The television coverage which we generally see from the House of Commons can be very misleading.  On the whole, it’s quite a friendly place; and most clauses in most legislation are entirely uncontroversial.  The coverage that we see concentrates on the areas of difference rather than of agreement; difference is more newsworthy than agreement, and it makes for better television as well.  There are a great number of cross-party friendships – indeed, over the years it has often seemed to me that MPs act, and maybe think, as though they have more in common with each other than they do with the rest of us.  For all the rhetoric and vitriol in the chamber itself, the MPs play together in the various parliamentary sports teams, eat together, and above all, drink together.

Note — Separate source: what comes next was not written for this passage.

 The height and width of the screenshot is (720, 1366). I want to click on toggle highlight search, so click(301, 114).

That may be why the PM genuinely seems to believe in relation to Brexit that if only we can ‘get it done’ the country can come together again.  It’s a belief (insofar as he believes it – I mostly wonder whether he believes anything he says) which is entirely in line with normal parliamentary procedure.  In the case of Brexit, however, it’s a major category error, and it ignores the extent to which the debate around this issue extends well beyond the boundaries of the parliamentary estate.  Just occasionally our parliamentarians are asked to take decisions which are not just about comparatively minor details of legislation which can easily be reversed in the next parliament, but about issues which will change the direction of the future for a generation or more.  Brexit is such an issue.

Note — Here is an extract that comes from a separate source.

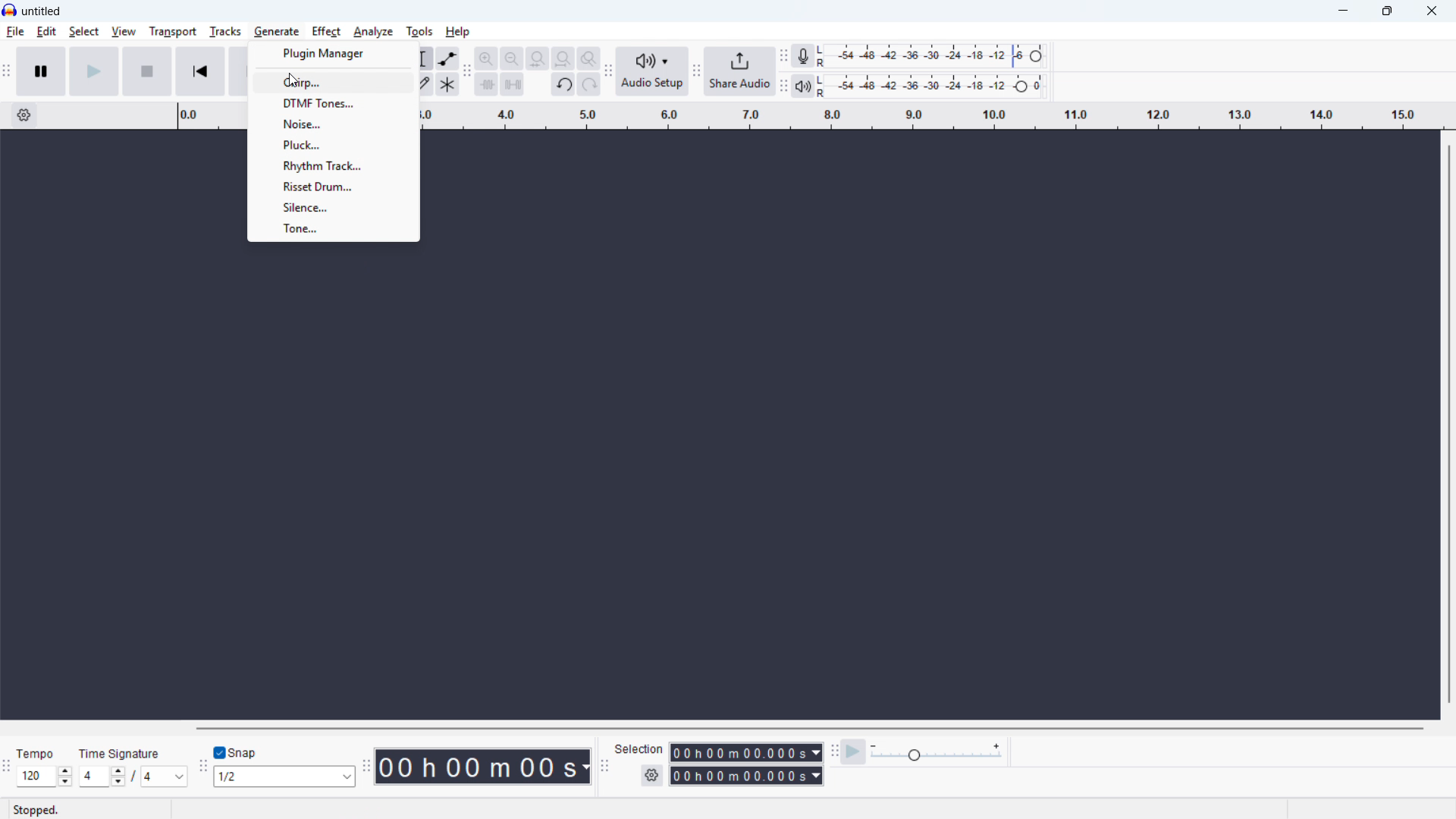 The height and width of the screenshot is (819, 1456). I want to click on Horizontal scroll bar , so click(811, 728).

It’s not just some sort of giant game at the end of which both sides line up, shake each other’s hands, and wander off to the club for a drink or two.  For those who care passionately about the sort of future we are going to leave for our children and their children, it isn’t a game which ends with everyone accepting the score-line and quietly acquiescing.  And that’s a factor which applies to both sides.  Just as Farage made it clear (entirely properly) before the referendum that if his side narrowly lost, the issue wouldn’t go away, equally those who believe that the future of Wales (or the UK, depending on one’s personal focus) lies in a European context aren’t going to simply go away and accept an insular or US-dominated future either.  There are non-Brexit parallels as well – supporters of devolution didn’t simply give up the battle after the 1979 referendums, and supporters of an independent Scotland haven’t simply given up after the result of the 2014 referendum.  And why should they?

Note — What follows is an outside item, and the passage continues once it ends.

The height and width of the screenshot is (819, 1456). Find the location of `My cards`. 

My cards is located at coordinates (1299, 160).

Those who argue that such arguments can somehow be ‘settled’ by a vote in the House of Commons – or even by another referendum – are failing to understand the significance of the issue under debate.  It wasn’t the referendum which caused the polarisation of opinion amongst the population; the difference in opinion existed beforehand, especially within the ruling party itself, which is why we had a referendum in the first place.  The way it was fought and the way in which things have turned out since may have exacerbated the division and hardened opinions on both sides, but it didn’t create those divisions.  Agreement by the House of Commons on the terms of departure won’t change the opinions of those who believe that it’s the wrong decision, and another referendum won’t change the minds of those who choose to see the EU as some sort of evil empire either.
There really is no good way out of the hole into which we have collectively been led, and there is no mechanism for bringing people together, no matter how often the PM claims that a decisive victory for his side of the debate achieves precisely that.  As far as the next week is concerned, imprisoning the PM for contempt of court might please some; agreeing the terms of a deal might please others; yet others will be delighted to get one hurdle out of the way so that they can pursue their dream of what they call a ‘complete break’.  There is nothing that will please all of those groups, and nothing which will put an end to the argument.  This one will, as they say, run and run.

1 comment:

Simon Neville said...

... and run.

The atmosphere in the run-up to the referendum reminded me forcibly of those months before Gŵyl Ddewi 1979. It took the Thatcher years to make *some* of the George Thomas school of thought change their minds. My earnest hope is that people will come to their senses a lot quicker this time round.